- _WHAT YOU SHOULD DO_:
Once you reach the line with "Where should I", copy it and every line after it exactly, up to the end of the data. Omit the pictures.

Stored data entries
*** Block opens ***
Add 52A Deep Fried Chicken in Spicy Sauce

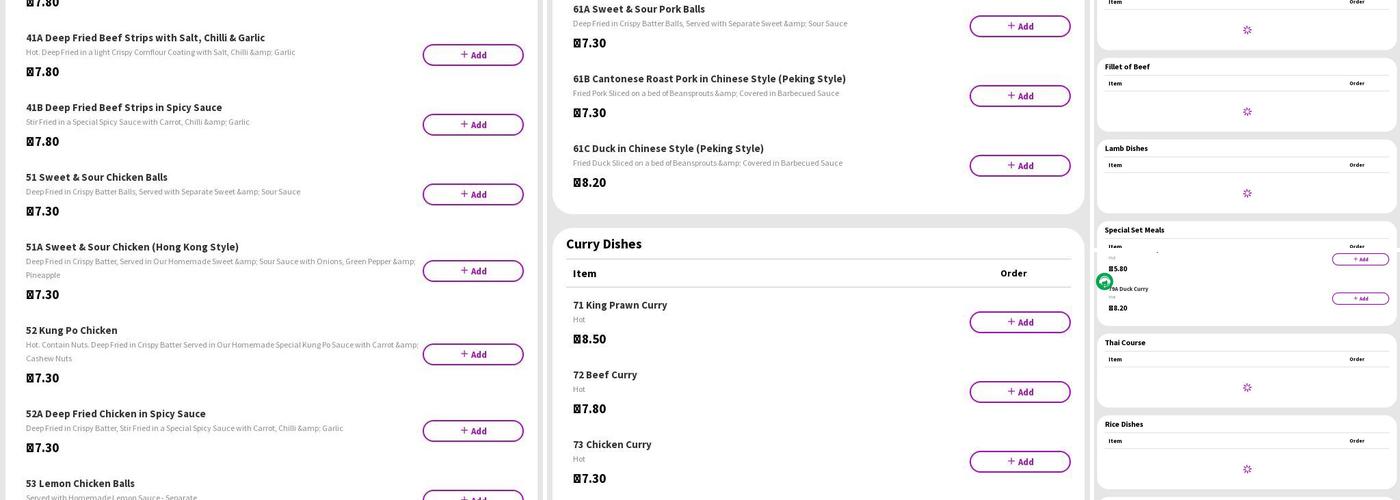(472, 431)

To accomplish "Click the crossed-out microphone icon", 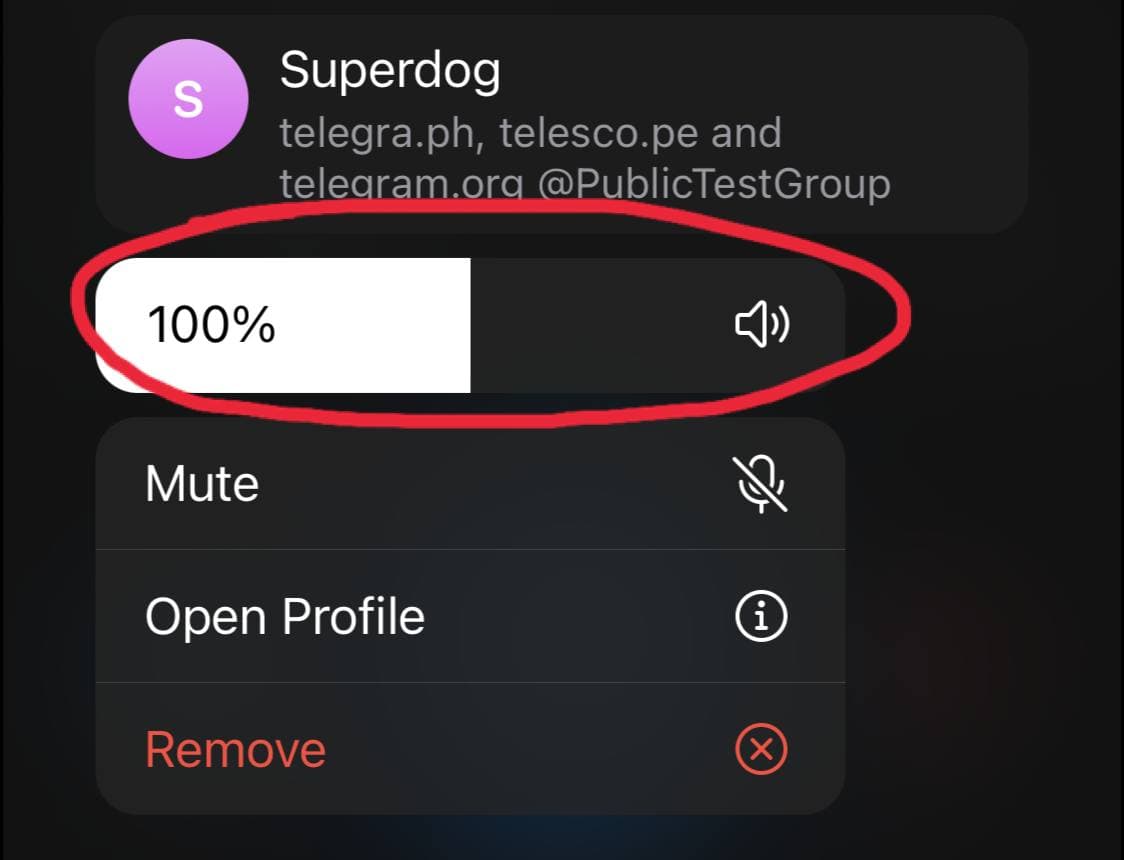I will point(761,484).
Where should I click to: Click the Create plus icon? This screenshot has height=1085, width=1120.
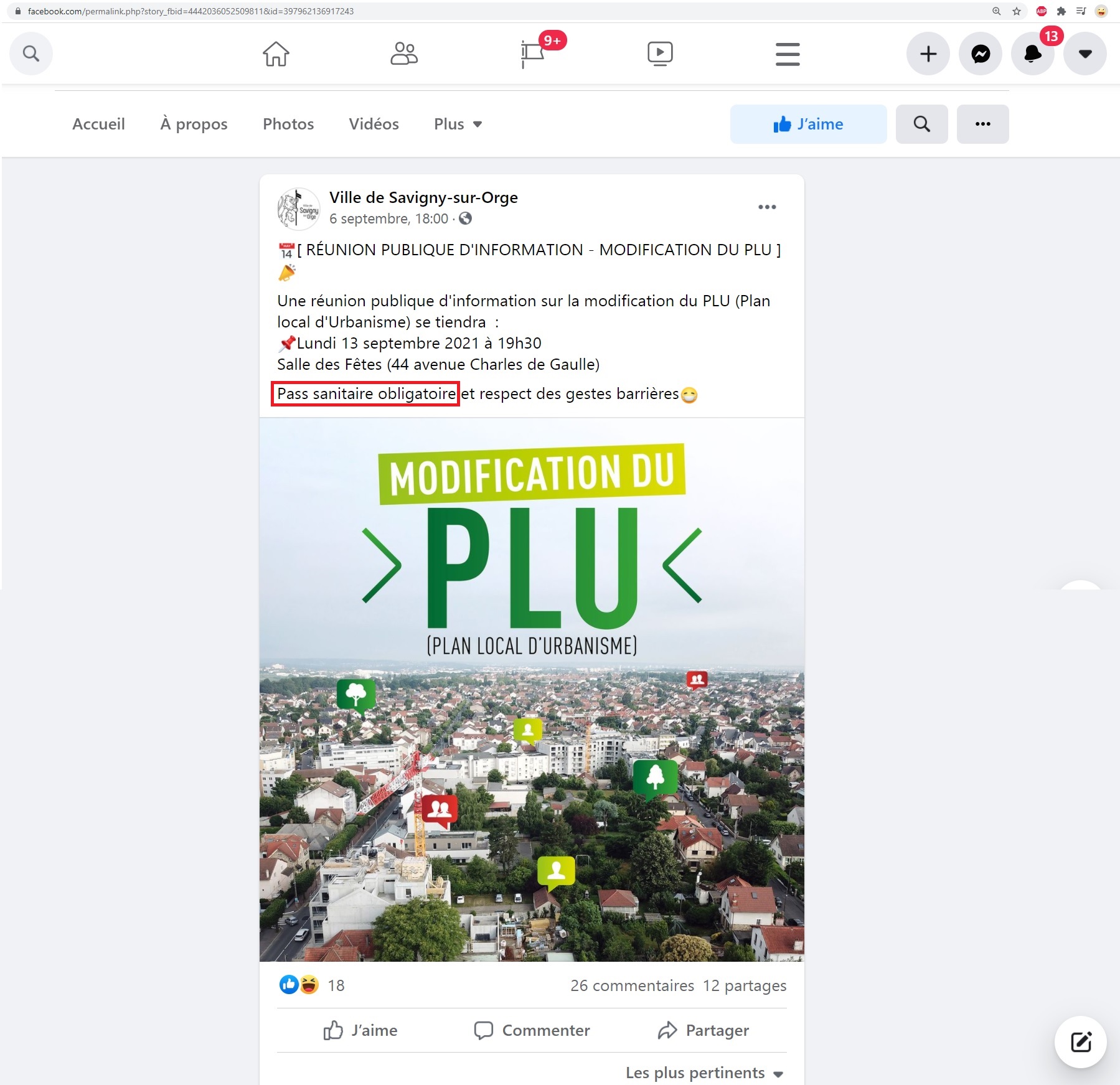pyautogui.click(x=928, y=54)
*** Block closes ***
- _RESPONSE AREA_:
Where should I click to: Click the Create plus icon? This screenshot has height=1085, width=1120.
pyautogui.click(x=928, y=54)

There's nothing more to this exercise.